Marathon Nextgen Realty Limited (MNRL) announced its financial results for the fourth quarter and year ended March 31, 2025, along with key business highlights.
The board approved the amalgamation of certain entities of the promoter and promoter group into MNRL, subject to shareholder and statutory approvals, aiming to simplify the group structure and reduce managerial overlaps.
The company reduced its debt by over ₹ 20,066.53 Lakh during the fiscal year, leading to a reduced cost of debt.
Key operational highlights include:
OC received for 'Atria' up to the 26th floor in June 2024.
OC received for 'Triton' up to the 27th floor in November 2024.
Financial Performance (Consolidated):
Area Sold: 2,65,376 Sq.Ft.
Booking Value (Registered): ₹ 60,502.70 Lakh
Revenue from Operations: ₹ 58,013.53 Lakh
Total Income: ₹ 67,640.37 Lakh
EBITDA: ₹ 26,931.48 Lakh with a margin of 39.82%
PAT: ₹ 19,053.13 Lakh with a margin of 28.17%
Sales and Collection (Consolidated):
Monte South: Area Sold - 49,794 Sq.Ft., Booking Value - ₹ 17,156.49 Lakh, Collection - ₹ 14,152.23 Lakh.
Nexzone: Area Sold - 1,06,689 Sq.Ft., Booking Value - ₹ 11,273.51 Lakh, Collection - ₹ 8,457.91 Lakh.

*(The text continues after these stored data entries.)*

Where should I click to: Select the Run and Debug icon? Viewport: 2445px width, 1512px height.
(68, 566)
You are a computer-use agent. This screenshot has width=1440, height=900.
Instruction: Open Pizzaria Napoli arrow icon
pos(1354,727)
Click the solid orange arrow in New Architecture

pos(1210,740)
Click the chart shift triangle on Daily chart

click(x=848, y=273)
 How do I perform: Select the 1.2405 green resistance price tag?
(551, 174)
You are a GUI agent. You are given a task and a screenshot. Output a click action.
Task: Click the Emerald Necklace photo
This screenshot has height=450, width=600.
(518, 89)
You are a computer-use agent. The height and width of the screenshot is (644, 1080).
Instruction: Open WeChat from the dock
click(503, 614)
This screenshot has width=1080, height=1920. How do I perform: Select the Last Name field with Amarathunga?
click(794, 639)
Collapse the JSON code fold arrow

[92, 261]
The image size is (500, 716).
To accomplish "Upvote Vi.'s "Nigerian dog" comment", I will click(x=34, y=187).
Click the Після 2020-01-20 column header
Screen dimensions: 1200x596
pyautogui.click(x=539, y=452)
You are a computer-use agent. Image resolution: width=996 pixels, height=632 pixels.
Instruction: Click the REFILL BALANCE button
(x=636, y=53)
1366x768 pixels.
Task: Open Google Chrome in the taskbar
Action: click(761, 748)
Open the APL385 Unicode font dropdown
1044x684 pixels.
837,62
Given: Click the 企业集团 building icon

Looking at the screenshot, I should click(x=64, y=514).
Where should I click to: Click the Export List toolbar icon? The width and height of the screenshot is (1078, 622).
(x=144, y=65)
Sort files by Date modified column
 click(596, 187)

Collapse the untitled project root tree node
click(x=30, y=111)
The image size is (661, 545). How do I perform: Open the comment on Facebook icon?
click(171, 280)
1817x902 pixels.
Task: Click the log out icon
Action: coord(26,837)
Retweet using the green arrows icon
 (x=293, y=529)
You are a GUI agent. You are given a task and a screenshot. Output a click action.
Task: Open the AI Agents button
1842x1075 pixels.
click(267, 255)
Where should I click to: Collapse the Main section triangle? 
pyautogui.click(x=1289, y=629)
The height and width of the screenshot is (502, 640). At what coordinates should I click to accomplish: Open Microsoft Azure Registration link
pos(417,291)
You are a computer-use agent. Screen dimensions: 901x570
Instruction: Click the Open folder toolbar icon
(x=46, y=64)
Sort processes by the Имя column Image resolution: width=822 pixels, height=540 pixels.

FutureX: Area Sold - 36,674 Sq.Ft., Booking Value - ₹ 17,678.90 Lakh, Collection - ₹ 17,678.90 Lakh.
Debt Profile:
Net Debt reduced to ₹ 54,212.18 Lakh.
Net Debt to Equity Ratio improved to 0.46.
Cost of Debt decreased to 12.3%.
The company has a diversified portfolio including premium and luxury housing (Monte South), affordable and mid-income housing (NeoHomes and Nexzone), and commercial spaces (Futurex and Millennium).
MNRL along with promoter group owns more than 400 acres of land in prime locations of MMR.